Ki Savo - Declarations and Taxes
By Rabbi Aron Tendler
According to the accounting of the Chinuch, this week's Parsha begins with
Mitzvos #606 and #607. Mitzvah #606 is the declaration that the farmer makes
when offering his basket of Bikurim - new fruits to the Kohain in the Bais
Hamikdash. Mitzvah #607 is the declaration that the farmer makes twice every
seven years(Shemitah), preferably in the Bais Hamikdash, on the last day of
Pesach of the fourth year and on the seventh year of the Shemitah cycle.
It is interesting that G-d would demand a verbal declaration in conjunction
with the acts of bringing the Bikurim and the giving of the Maaser - tithes;
and even more interesting is the content of the two declarations.

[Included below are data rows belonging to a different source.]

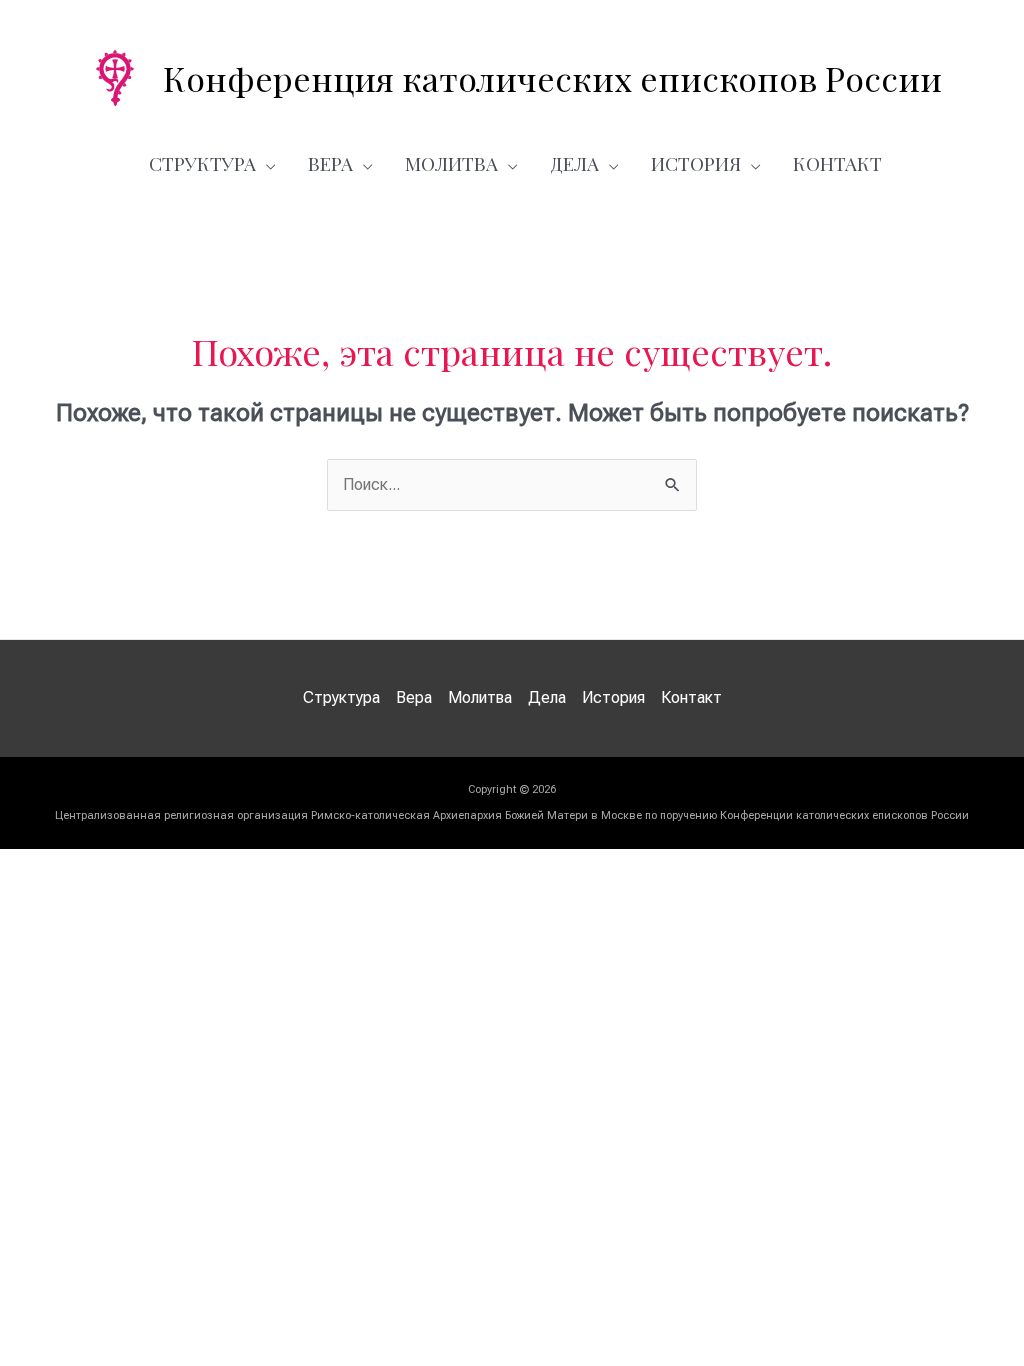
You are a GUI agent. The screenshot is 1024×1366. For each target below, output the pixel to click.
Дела (574, 163)
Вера (330, 163)
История (696, 163)
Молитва (451, 163)
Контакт (837, 163)
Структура (202, 163)
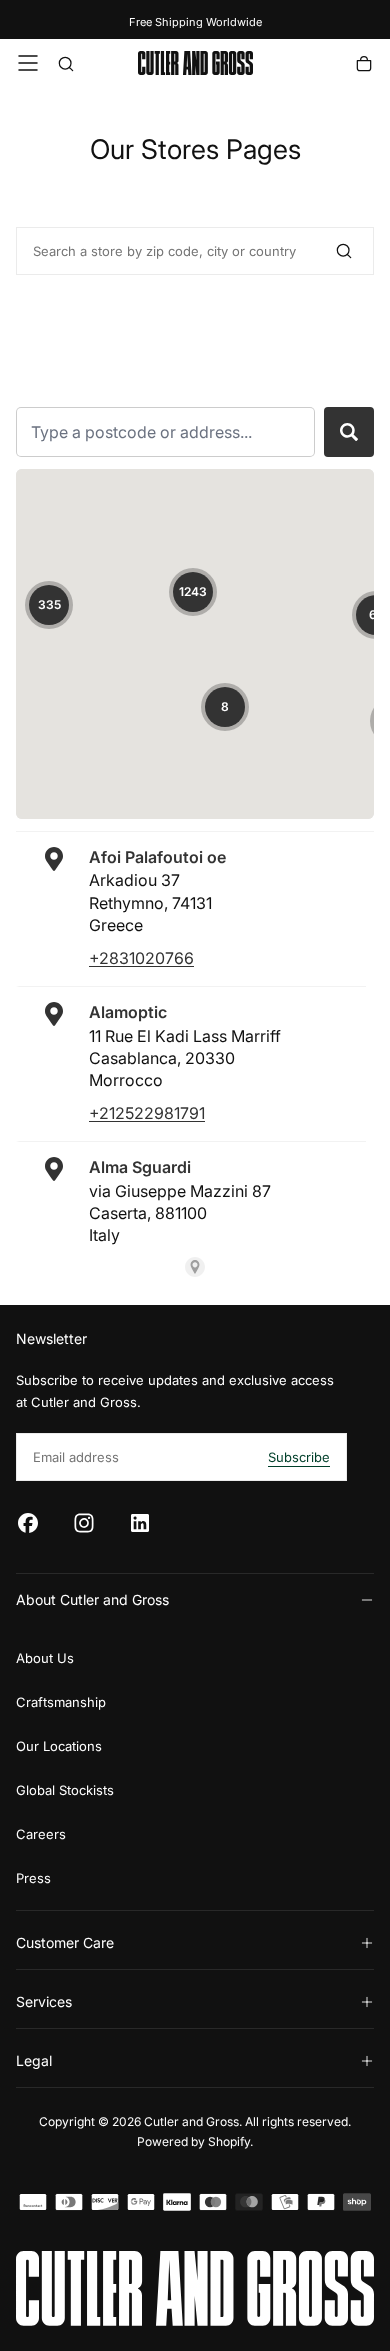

The Bikurim declaration briefly summarizes the history of our nation from
Avraham until the people took possession of Eretz Yisroel. Following the text
of the declaration the Torah states, (26:11) "And then you shall rejoice in
all the good that G-d has given to you."
The Maaser declaration proclaims before G-d that the farmer had completely
adhered to the laws of Maaser and concludes with the farmer's request for
continued divine blessing.
Why does G-d associate these declarations with these specific Mitzvos? Why
does the Bikurim declaration review Jewish history and conclude with the
directive, "rejoice in all the good?" Why does the Maaser declaration
demand a fiscal accounting from the farmer and concludes with his request for
continued divine blessing?
Rav Hirsch explains, "Both these declarations refer to two institutions that
have already been set down elsewhere in the Law. These are the offerings of
the first fruits and the tithe, which are intended to express, by acts of
profound ideal significance, the gratitude of the Jew for his land and for
the material wealth derived from it" those two foundations of the nation's
existence "and the Jew's understanding of the origin and purpose of these
The first declaration underscores the total dependency of the farmer, and by
extension the dependency of the entire nation and world, on G-d. From our
earliest familial inception we were wanderers without a home. If not for G-d
deeding to Avraham the Promised Land, if not for G-d leading the family of
Yaakov from Canaan to Egypt and back, we would not be a nation and we would
not have a land. Eretz Yisroel was gifted to us by virtue of G-d's largess,
not because we deserved it. At first, the land did not belong to Avraham. G-d
gave it to Avraham. Therefore, on the occasion of the ripening of the first
fruits of our labor (see Darash Moshe) we reinforce the awareness of our
dependency in the public arena of the Bais Hamikdash. Symbolically, we give
to G-d that which we think is ours but know to be G-d's.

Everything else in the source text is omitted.